Federal Reserve Approves Technical Analysis

FEDERAL RESERVE FINALLY APPROVES

During August of 1995, the Federal Reserve Bank of New York published a Staff Report under the title: "Head and Shoulders: Not Just a Flaky Pattern." The report was intended to examine the validity of the head and shoulders pattern in foreign exchange trading. The opening sentence in the introduction reads:

Technical analysis, the prediction of price movements based on past price movements, has been shown to generate statistically significant profits despite its incompatibility with most economists' notions of "efficient markets." (Federal Reserve Bank of New York, c.L. Osler and P.H. Kevin Chang, Staff Report No.4, August 1995.)

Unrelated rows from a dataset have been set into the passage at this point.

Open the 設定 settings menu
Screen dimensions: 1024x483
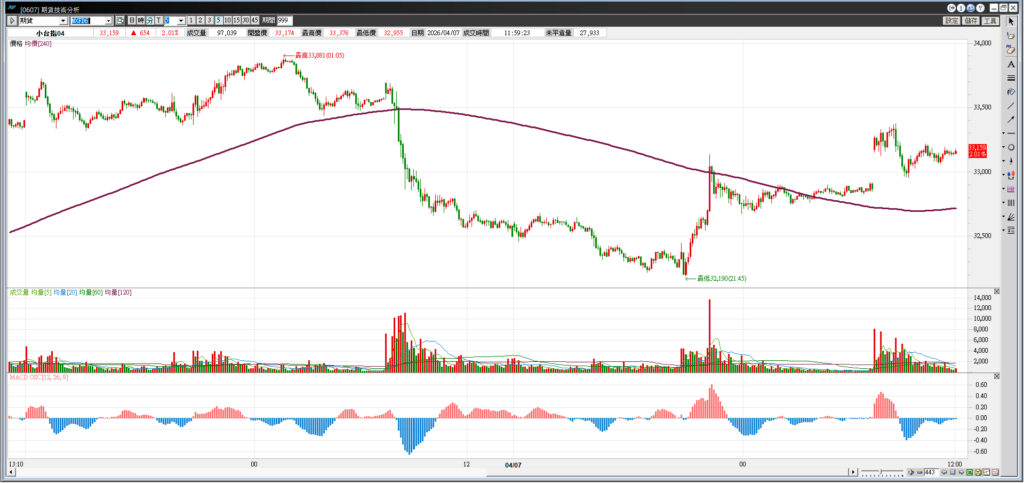click(951, 20)
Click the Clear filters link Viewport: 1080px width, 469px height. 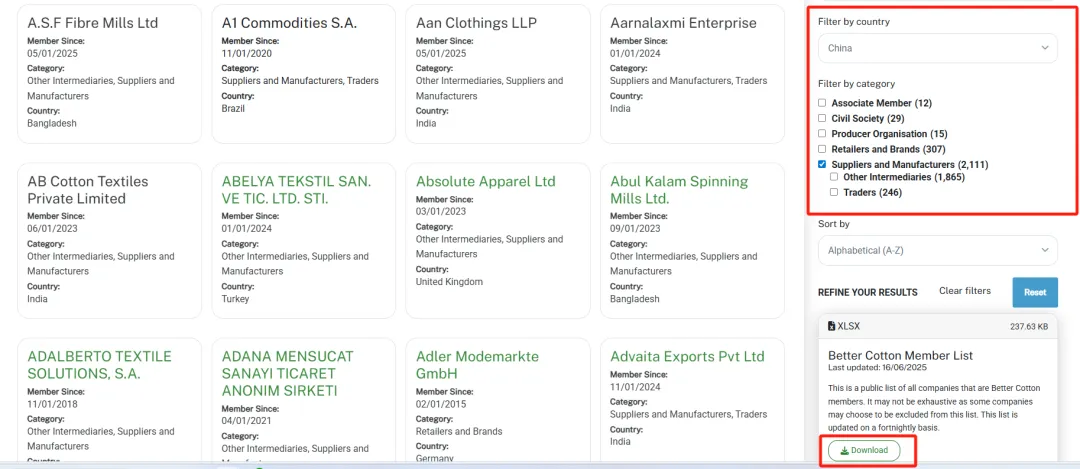(x=964, y=291)
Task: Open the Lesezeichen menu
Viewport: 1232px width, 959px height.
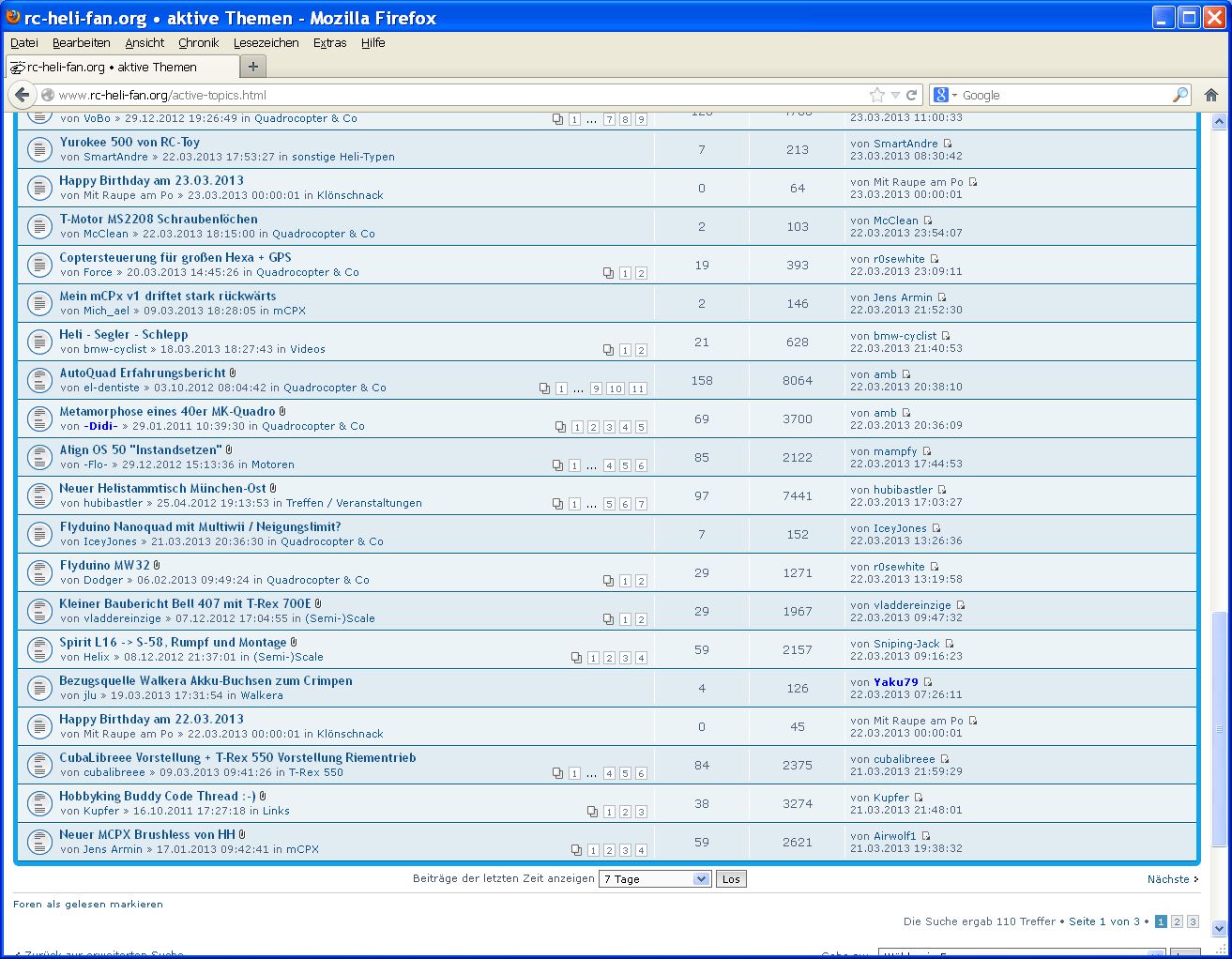Action: 266,42
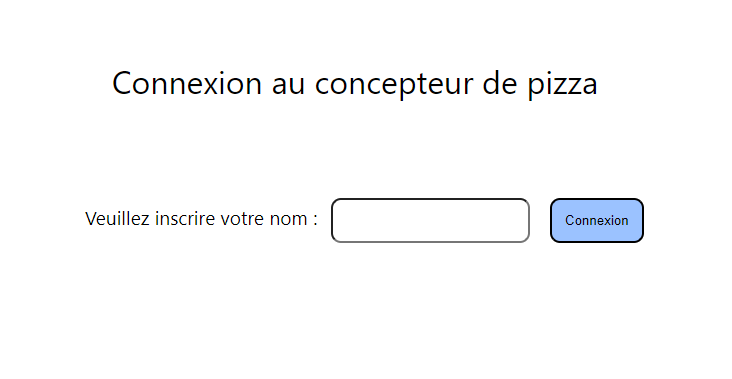Submit login with the blue Connexion button
Viewport: 732px width, 379px height.
point(597,220)
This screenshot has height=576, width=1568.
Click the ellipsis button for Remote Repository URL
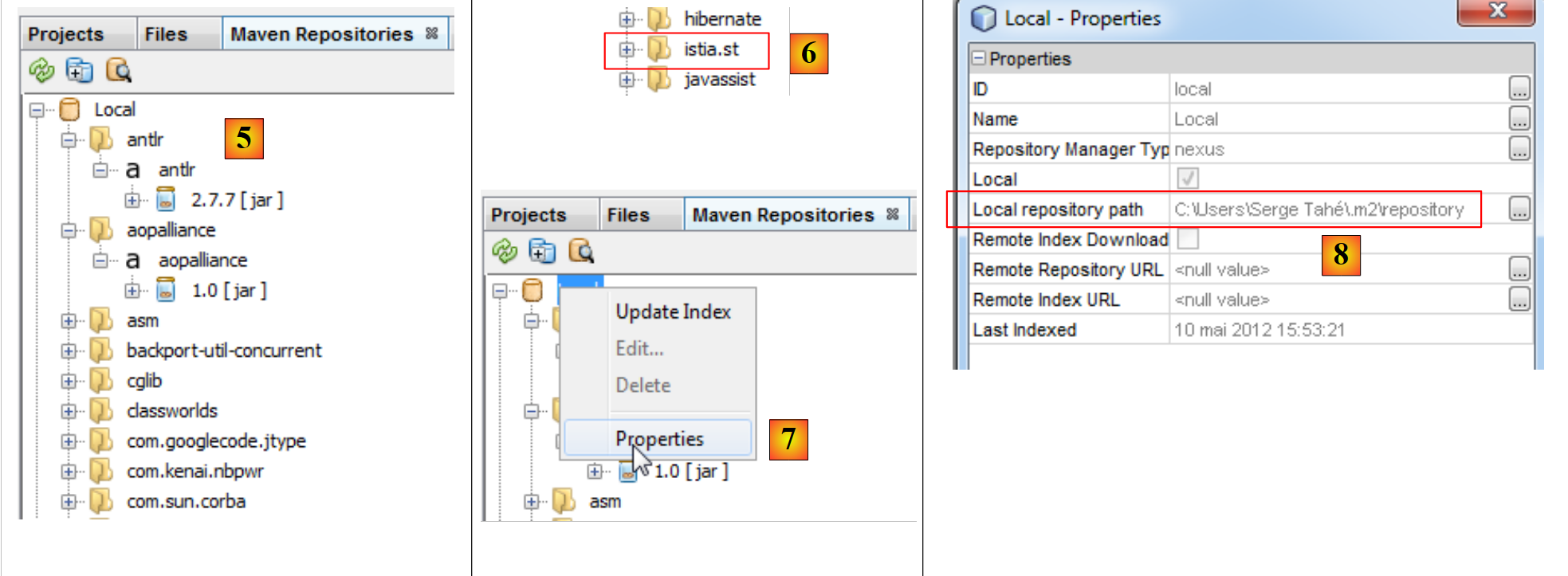pos(1519,270)
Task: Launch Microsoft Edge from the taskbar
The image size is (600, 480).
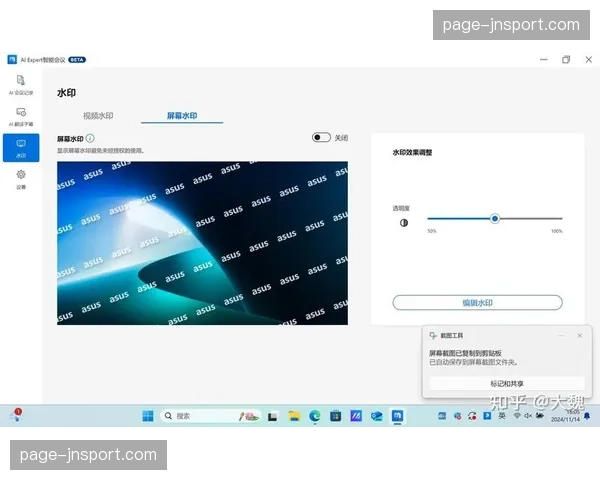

A more recent report, published in the fall of 1997 by the Federal Reserve Bank of St. Louis, also addresses the use of technical analysis and the relative merits of the Efficient Market Hypothesis. (Technical Analysis of the Futures Markets was again cited as a primary source of information on technical analysis.) Under the paragraph titled, "Rethinking the Efficient Markets Hypothesis," the author writes:

The success of technical trading rules shown in the previous section is typical of a number of later studies showing that the simple efficient market hypothesis fails in important ways to describe how the foreign exchange market actually functions. While these results did not surprise market practitioners, they have helped persuade economists to examine features of the market... that might explain the profitability of technical analysis.